#### Texto extraído ####

Crítica/"Eu Me Lembro"

Encanto lírico garante boas passagens a filme de Edgard Navarro

CÁSSIO STARLING CARLOS
CRÍTICO DA FOLHA

O cruzamento de dois passados, o individual e o coletivo, como busca de compreensão do caos presente virou tema recorrente em filmes brasileiros recentes.
A sobreposição de história pessoal e do país ao ponto de uma se constituir no foco que elucida a outra encontra-se tanto na poesia de "O Maior Amor do Mundo", de Cacá Diegues, quanto na pedagogia de "Veias e Vinhos", de João Batista de Andrade. "Eu Me Lembro", primeiro longa do baiano Edgard Navarro, que estréia hoje, reafirma essa temática num esforço mais polifônico.
Desde o título, o longa de Navarro assume-se como um trabalho da memória, em que a nostalgia é a força que pretende restaurar aquilo que foi perdido, dissipado ou simplesmente agredido ao longo do tempo por forças autoritárias.
Para isso Navarro procura estabelecer, antes de tudo, uma empatia com o espectador por meio da identificação com seu protagonista, o garoto Guiga, que se transformará sob nosso olhar em adolescente rebelde, jovem libertário e adulto em crise.

#### Entradas armazenadas ####

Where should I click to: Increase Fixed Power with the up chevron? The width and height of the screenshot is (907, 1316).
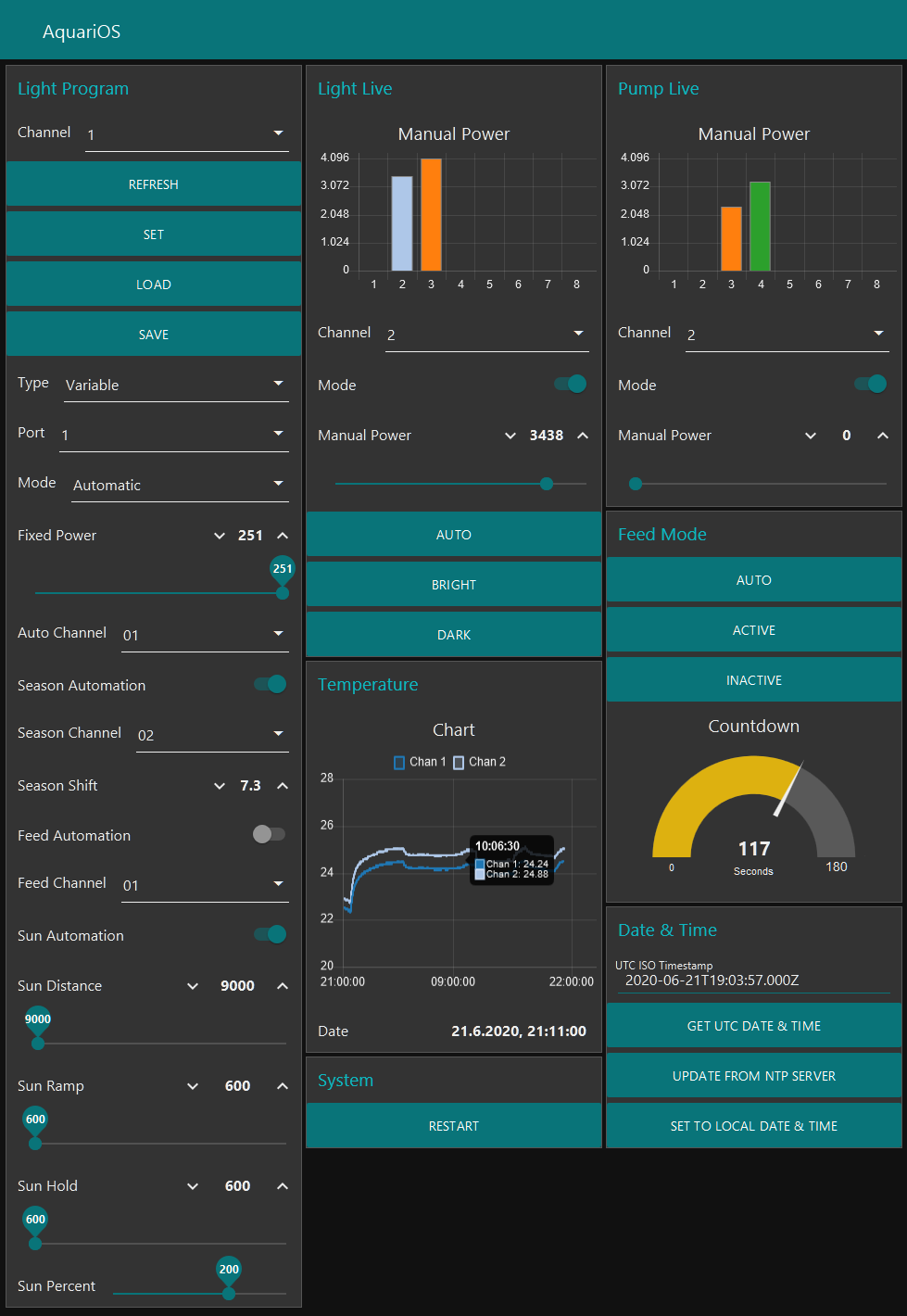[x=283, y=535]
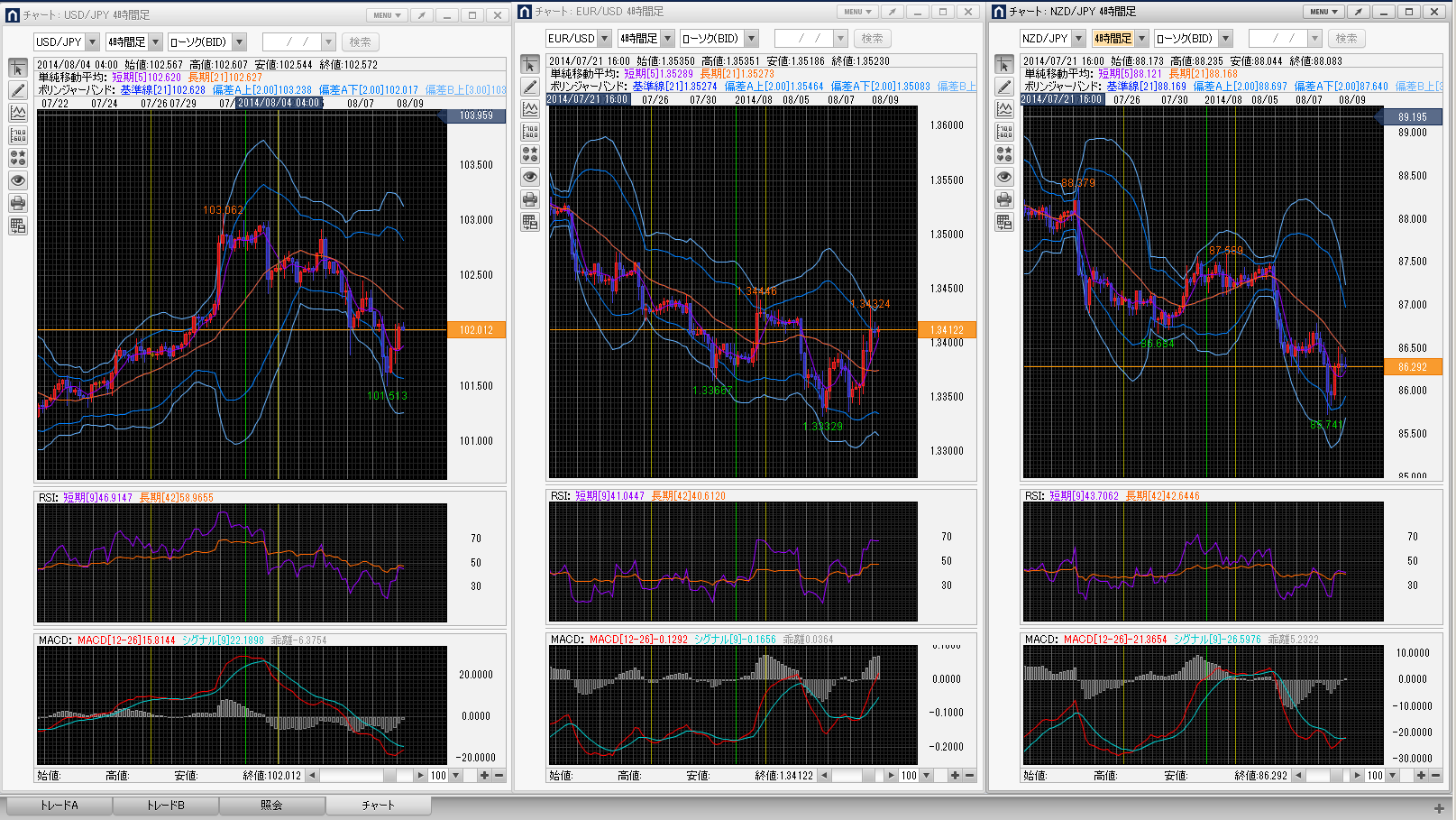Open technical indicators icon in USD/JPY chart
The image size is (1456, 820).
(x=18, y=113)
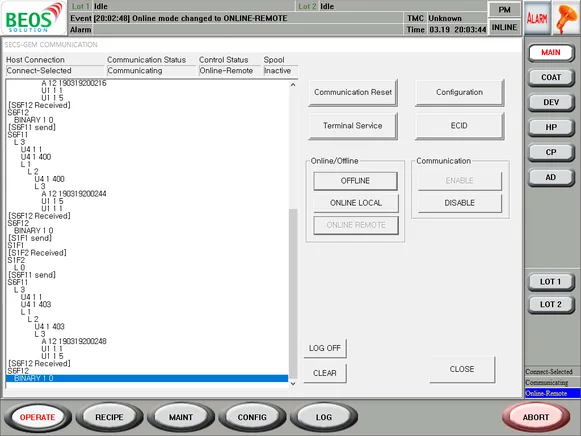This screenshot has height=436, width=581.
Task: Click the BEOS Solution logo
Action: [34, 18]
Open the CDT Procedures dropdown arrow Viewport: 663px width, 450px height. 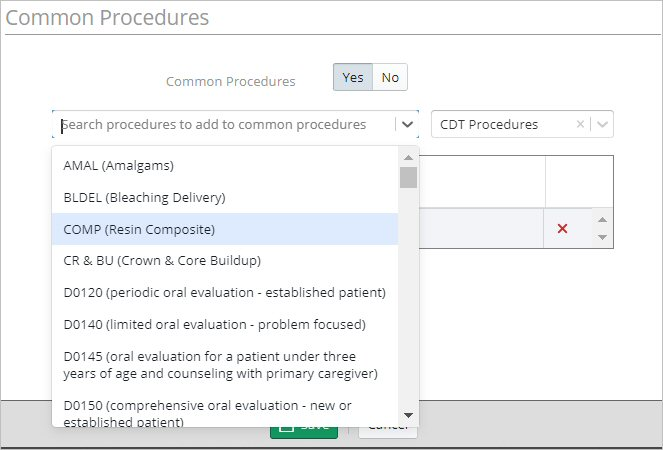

####

**Instruções**
**A.** Reproduza literalmente todas as entradas, deixando as imagens de fora da resposta.
**B.** Retome a crítica sobre o filme "Eu Me Lembro" a partir do ponto em que ela termina.

**Respostas do exercício**
**A.**
Where should I click to: Increase Fixed Power with the up chevron? The width and height of the screenshot is (907, 1316).
[x=283, y=535]
Open technical indicators icon in USD/JPY chart
The image size is (1456, 820).
(x=18, y=113)
This screenshot has height=436, width=581.
Task: Click the BEOS Solution logo
Action: [34, 18]
Open the CDT Procedures dropdown arrow Viewport: 663px width, 450px height. 

**B.**
É em particular na primeira parte dessa história que o filme de Navarro é mais feliz porque se distingue por um encanto lírico típico da nostalgia. No prólogo dessa vida condenada, como a de milhões de nós, é que se encontra mais do que se chama comum.
A magia da natureza e o despertar do desejo misturam-se aos afetos e aos desafetos domésticos, que o diretor pinta no retrato de cada figura da família, tenha ela ou não maior importância na fase seguinte da narrativa.

Federico Fellini
Do pai autoritário às criadas afetivas, passando pela mãe edipiana, a tia lúbrica, o irmão don-juanesco e a irmã carola, todos os personagens desse universo aparecem carregados com um humor peculiar.
A respeito de "Eu Me Lembro", fala-se muito numa inspiração felliniana, sobretudo nas similitudes com "Amarcord", o que não é equivocado. O que torna, contudo, mais atraente essa referência não são os meros elementos recorrentes -o tio louco, a libido juvenil-, mas a transmutação do imaginário, da Itália para a Bahia através de um barroco transbordante, que contamina de excesso todas as figuras da infância, sobretudo as femininas.
Quando sai dessa vertente o filme se torna menos interessante. É o que acontece quando avança no tempo e tenta deixar claro o efeito traumático das mutações históricas.
Um ponto de ruptura dramático o reconduz para um eixo demasiado explicativo e a partir daí o destino do protagonista passa a rimar mais com os desatinos sociais do país.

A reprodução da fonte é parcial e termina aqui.